The USP-scaled BEH C18 method failed to resolve the azido impurity from irbesartan. Switching to the CSH phenyl-hexyl column produced clear separation of all four compounds within a 3-minute isocratic run. Formic acid proved sufficient as a modifier. MS calibration demonstrated excellent linearity (R2 > 0.99) across the concentration range, with a lower limit of detection of 16 ng/mL for the azido impurity. Accuracy testing at 50 ng/mL yielded 97.4% recovery with 4.2% RSD.

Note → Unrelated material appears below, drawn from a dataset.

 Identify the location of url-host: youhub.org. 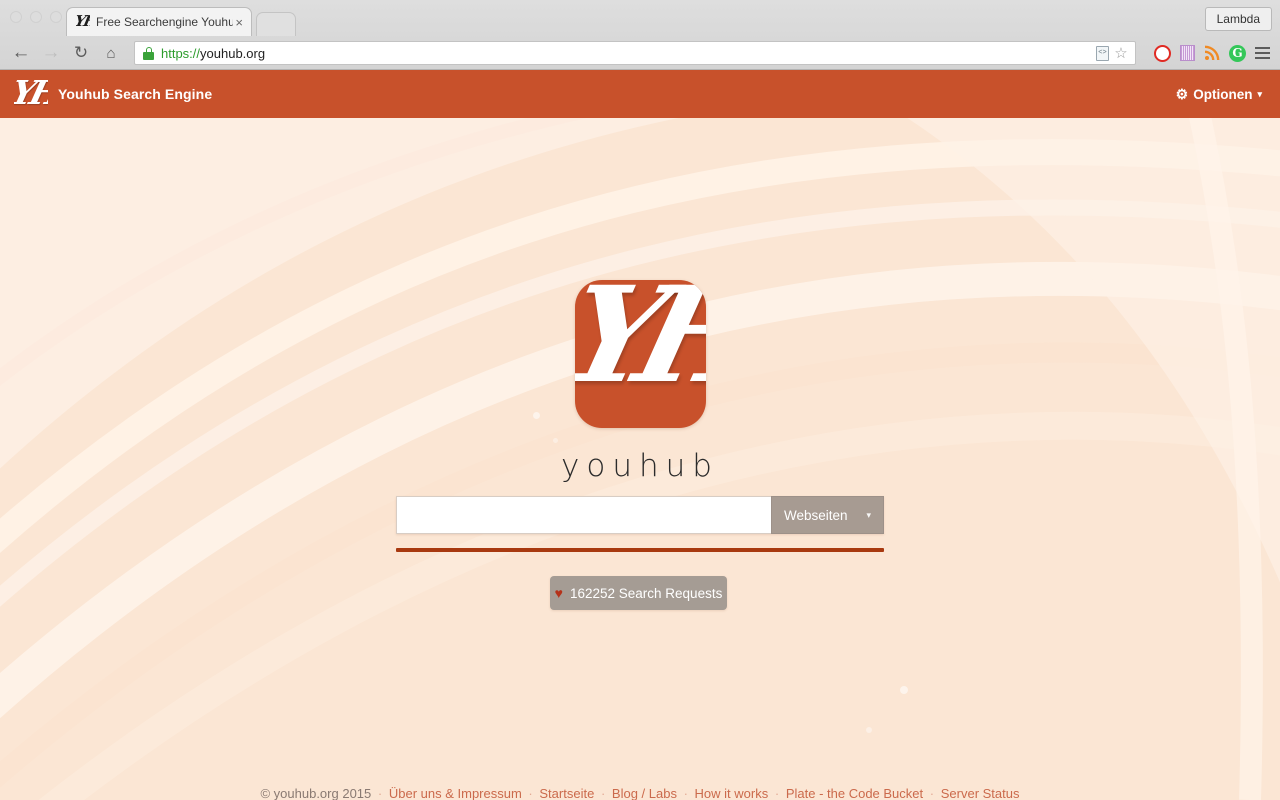
(233, 53).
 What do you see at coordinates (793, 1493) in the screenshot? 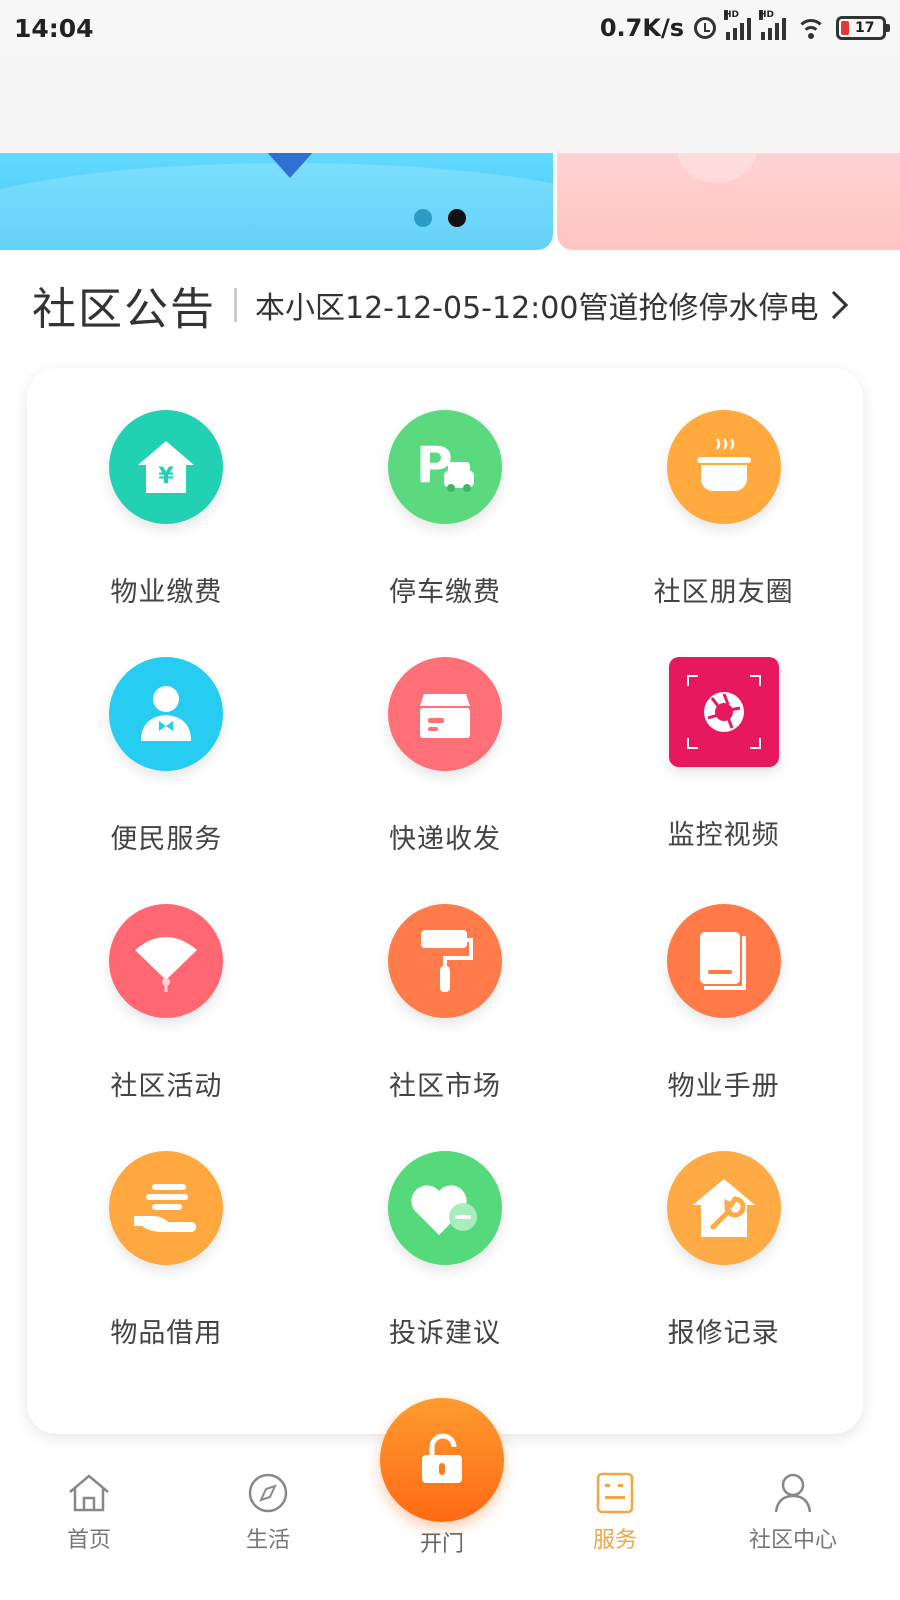
I see `user-icon` at bounding box center [793, 1493].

Benefits and Practical Applications

• Enhanced selectivity and resolution of sartans and genotoxic impurity
• Rapid, under-3-minute analysis suitable for high-throughput QC
• Dual UV-MS detection enables mass confirmation and low-level quantitation
• Simple isocratic protocol reduces method complexity and solvent use

Future Trends and Opportunities

Expanding the application of charged surface hybrid and aromatic ligand chemistries may offer improved separations for other impurity classes. Integration of high-speed UHPLC-MS workflows into routine QA/QC and real-time monitoring can further enhance pharmaceutical safety. Emerging detectors and data analytics will continue to drive method sensitivity and throughput improvements.

Conclusion

A robust, fast UHPLC-UV-MS method using an XSelect CSH Phenyl-Hexyl column was established for simultaneous separation and quantitation of sartan APIs and a genotoxic azido impurity. This approach outperforms traditional C18 monographs, delivering high resolution, mass confirmation, and reliable quantitation in less than three minutes. Its simplicity and speed make it well suited for pharmaceutical quality control.

References

1. Waters Corporation. Separation and Detection of an Azido Impurity in Sartan Drug Substances Using the XSelect CSH Phenyl-Hexyl Column by UHPLC-UV-MS. Application Note, September 2021.
2. Mayo Clinic. Angiotensin II Receptor Blockers. Accessed August 30, 2021.
3. Government of Canada Recalls and Safety Alerts. Multiple Lots of Irbesartan, Losartan, and Valsartan Drugs Recalled Due to Azido Impurity. Accessed August 16, 2021.
4. United States Pharmacopeia. Monograph Conditions for Valsartan Tablets USP43-NF38. 2021.